Okay so I've tried a little bit more now:

Just adding and subtracting a term from the limit we want to prove:

[tex]
\lim_{n\rightarrow\infty} \int_{-1}^{1} \phi_n(x) g(x)dx =
\lim_{n\rightarrow\infty} \int_{-1}^{1} \phi_n(x)(g(x)-g(0))dx + \lim_{n\rightarrow\infty} \int_{-1}^{1} \phi_n(x) g(0)dx
[/tex]

but

[tex] \lim_{n\rightarrow\infty} \int_{-1}^{1} \phi_n(x) g(0)dx = g(0) [/tex]

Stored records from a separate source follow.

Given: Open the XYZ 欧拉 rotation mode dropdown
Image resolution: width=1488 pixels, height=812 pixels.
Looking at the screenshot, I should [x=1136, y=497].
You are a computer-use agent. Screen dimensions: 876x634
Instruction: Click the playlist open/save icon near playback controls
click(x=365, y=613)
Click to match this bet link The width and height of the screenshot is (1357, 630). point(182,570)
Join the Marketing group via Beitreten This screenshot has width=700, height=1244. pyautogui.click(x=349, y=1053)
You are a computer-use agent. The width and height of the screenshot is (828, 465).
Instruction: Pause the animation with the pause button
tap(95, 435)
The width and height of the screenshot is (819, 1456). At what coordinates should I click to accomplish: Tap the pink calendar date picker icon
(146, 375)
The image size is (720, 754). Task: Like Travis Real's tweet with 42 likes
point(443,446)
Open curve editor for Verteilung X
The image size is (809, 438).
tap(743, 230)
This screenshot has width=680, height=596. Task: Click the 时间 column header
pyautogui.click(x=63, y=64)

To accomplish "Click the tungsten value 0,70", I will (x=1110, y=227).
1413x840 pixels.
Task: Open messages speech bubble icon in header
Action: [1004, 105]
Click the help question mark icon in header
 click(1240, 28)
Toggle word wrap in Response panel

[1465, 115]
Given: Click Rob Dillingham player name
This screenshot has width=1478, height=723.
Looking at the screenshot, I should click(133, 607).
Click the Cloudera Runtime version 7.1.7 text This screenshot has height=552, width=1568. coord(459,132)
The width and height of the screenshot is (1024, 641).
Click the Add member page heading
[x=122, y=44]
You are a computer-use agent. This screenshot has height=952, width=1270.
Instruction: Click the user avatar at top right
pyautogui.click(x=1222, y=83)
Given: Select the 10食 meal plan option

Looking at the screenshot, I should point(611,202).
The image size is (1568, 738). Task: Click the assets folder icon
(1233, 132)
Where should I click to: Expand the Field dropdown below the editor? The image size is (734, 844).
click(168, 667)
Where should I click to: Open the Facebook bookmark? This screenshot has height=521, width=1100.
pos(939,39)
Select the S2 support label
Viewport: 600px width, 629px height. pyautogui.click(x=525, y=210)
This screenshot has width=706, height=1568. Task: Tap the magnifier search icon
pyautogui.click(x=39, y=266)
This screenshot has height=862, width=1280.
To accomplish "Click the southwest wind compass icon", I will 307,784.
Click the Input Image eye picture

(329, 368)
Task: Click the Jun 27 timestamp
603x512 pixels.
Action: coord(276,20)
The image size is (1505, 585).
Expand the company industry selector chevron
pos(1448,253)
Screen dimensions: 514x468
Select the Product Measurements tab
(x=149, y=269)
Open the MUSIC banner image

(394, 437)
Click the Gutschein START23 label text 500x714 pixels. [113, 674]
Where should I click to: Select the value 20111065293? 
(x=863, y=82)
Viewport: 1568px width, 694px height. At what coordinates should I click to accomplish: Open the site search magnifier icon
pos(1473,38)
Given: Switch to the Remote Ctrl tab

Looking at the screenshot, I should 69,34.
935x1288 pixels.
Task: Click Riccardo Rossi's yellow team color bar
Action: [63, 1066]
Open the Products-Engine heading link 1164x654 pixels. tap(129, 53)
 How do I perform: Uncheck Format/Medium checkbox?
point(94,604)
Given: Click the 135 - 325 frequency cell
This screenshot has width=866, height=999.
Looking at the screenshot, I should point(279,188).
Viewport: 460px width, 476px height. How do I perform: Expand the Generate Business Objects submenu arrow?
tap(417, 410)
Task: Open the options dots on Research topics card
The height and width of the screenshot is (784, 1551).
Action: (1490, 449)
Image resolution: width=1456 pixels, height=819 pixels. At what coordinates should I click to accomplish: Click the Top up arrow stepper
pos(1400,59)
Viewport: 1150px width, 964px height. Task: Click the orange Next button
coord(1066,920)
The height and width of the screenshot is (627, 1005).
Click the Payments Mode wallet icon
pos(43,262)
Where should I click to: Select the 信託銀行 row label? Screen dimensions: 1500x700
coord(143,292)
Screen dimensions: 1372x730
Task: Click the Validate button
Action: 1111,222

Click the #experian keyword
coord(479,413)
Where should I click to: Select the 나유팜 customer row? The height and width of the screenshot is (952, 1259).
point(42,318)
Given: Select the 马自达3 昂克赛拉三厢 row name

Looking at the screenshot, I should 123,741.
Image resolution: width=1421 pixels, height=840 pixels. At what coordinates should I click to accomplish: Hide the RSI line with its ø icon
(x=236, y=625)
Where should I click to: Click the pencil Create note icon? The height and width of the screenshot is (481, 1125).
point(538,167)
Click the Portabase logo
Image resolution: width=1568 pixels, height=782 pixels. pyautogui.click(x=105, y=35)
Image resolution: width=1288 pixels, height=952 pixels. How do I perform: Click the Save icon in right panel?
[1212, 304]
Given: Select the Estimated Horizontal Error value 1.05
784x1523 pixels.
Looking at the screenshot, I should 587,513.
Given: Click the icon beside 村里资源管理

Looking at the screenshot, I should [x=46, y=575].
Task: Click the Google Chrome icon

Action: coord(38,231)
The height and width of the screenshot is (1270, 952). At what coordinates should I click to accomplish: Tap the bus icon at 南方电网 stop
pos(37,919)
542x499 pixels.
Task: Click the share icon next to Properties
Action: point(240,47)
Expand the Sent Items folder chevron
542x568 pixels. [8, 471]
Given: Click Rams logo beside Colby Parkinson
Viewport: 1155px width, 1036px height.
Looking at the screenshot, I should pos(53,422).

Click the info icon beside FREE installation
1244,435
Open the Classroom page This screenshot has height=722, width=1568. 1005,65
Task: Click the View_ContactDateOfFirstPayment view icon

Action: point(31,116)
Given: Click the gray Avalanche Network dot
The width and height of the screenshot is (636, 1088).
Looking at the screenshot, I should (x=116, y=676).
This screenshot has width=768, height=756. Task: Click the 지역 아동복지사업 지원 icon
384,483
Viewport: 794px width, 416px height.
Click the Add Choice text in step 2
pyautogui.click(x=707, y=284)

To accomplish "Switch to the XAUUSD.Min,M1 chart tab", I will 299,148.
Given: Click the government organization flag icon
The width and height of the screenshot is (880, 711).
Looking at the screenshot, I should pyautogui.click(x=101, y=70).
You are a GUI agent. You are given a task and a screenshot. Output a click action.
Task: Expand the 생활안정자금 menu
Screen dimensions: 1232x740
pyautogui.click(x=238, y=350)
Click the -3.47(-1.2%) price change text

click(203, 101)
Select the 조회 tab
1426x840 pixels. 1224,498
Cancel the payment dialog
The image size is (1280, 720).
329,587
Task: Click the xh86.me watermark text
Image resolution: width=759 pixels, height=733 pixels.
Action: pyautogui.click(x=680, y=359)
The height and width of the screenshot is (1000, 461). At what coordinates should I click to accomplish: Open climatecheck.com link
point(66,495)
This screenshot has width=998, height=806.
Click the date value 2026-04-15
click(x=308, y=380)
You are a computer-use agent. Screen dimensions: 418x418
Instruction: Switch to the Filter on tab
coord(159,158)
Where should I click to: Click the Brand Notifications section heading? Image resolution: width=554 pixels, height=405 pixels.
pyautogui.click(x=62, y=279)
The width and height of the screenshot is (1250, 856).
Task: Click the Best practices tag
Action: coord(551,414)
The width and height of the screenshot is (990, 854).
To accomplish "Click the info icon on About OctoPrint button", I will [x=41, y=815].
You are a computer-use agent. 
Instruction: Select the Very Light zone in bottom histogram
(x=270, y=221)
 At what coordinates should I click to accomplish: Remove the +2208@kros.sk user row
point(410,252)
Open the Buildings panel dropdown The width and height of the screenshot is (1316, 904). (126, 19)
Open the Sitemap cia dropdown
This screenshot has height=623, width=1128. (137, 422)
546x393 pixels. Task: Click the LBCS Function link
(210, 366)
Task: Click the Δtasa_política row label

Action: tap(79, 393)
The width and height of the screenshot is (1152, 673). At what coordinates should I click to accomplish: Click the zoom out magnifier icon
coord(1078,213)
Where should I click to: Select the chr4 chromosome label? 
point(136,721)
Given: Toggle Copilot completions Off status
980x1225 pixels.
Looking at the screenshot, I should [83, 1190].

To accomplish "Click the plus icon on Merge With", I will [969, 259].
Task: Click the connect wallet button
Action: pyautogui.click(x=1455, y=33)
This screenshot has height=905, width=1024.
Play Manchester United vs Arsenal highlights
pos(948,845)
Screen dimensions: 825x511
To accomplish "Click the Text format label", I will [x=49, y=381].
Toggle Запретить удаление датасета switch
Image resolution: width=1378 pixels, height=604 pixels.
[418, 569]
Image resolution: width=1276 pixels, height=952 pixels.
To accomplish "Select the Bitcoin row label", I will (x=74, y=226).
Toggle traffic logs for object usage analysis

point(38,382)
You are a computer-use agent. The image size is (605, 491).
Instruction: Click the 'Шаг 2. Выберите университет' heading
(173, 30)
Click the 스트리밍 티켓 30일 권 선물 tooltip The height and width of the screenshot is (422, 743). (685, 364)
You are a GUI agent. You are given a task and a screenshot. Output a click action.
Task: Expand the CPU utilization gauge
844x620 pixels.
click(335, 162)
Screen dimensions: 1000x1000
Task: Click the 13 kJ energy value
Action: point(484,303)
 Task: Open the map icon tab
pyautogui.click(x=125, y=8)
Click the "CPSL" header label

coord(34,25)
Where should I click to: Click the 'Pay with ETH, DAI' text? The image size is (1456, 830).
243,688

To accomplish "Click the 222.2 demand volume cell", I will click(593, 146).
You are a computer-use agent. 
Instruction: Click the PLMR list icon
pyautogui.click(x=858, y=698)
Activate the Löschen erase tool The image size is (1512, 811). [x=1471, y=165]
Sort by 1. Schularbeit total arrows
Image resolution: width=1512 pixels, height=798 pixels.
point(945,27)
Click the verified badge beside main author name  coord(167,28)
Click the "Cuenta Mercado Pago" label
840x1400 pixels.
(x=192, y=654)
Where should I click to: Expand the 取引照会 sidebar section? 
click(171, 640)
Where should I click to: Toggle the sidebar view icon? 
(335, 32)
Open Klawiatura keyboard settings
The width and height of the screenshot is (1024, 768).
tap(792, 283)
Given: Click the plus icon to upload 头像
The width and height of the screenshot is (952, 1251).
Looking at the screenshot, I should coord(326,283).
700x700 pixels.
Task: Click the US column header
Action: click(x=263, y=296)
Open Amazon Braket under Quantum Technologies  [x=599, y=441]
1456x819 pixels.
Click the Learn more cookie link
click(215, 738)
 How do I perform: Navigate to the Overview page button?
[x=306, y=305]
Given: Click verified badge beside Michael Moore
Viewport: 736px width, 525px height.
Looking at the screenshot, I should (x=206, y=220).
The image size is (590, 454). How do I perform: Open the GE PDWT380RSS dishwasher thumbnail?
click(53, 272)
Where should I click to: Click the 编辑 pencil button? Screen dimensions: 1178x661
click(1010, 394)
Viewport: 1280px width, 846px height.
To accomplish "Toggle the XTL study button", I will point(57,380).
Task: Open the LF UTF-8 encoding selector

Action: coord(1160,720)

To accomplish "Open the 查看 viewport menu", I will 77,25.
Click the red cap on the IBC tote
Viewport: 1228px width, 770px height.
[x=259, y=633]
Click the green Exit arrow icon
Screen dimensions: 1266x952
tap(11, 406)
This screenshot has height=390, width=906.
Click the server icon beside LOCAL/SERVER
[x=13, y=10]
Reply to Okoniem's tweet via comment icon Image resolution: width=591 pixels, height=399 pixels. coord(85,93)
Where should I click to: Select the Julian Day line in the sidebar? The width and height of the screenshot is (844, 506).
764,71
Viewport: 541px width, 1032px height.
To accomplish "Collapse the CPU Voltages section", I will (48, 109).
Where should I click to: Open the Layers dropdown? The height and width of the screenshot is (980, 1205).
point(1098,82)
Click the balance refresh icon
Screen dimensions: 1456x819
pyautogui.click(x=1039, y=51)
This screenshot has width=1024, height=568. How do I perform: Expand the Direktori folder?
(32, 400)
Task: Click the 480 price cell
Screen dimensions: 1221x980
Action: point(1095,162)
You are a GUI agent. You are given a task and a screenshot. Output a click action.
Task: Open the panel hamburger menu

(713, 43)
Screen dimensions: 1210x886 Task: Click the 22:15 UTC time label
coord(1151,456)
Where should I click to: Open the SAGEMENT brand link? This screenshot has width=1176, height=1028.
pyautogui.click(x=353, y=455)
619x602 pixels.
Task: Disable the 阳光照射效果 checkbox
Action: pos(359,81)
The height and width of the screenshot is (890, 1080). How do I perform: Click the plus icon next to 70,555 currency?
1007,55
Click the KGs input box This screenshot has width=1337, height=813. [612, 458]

and by the mean value theorem for integrals we know there exists a t in [tex] [-1,1] [/tex] such that:

[tex] \lim_{n\rightarrow\infty} \int_{-1}^{1} \phi_n(x)(g(x)-g(0))dx = (g(t)-g(0))\lim_{n\rightarrow\infty} \int_{-1}^{1} \phi_n(x) = g(t) - g(0) [/tex]

and now I want to make an argument that states g(t) must be g(0).

So I started by breaking my integral up:
[tex]
\lim_{n\rightarrow\infty} \int_{-1}^{-c} \phi_n(x) g(x) + \lim_{n\rightarrow\infty} \int_{-c}^{1} \phi_n(x) g(x) = 0
[/tex]

as c goes to zero.

But then g(t) - g(0) = 0 and thus g(t) = g(0) and then we would have:

[tex]
\lim_{n\rightarrow\infty} \int_{-1}^{1} \phi_n(x) g(x)dx = \lim_{n\rightarrow\infty} \int_{-1}^{1} \phi_n(x)(g(x)-g(0))dx + \lim_{n\rightarrow\infty} \int_{-1}^{1} \phi_n(x) g(0)dx = g(t) - g(0) + g(0) = g(0) [/tex]

The very last step seems a little hand wavy, I hope someone can help me.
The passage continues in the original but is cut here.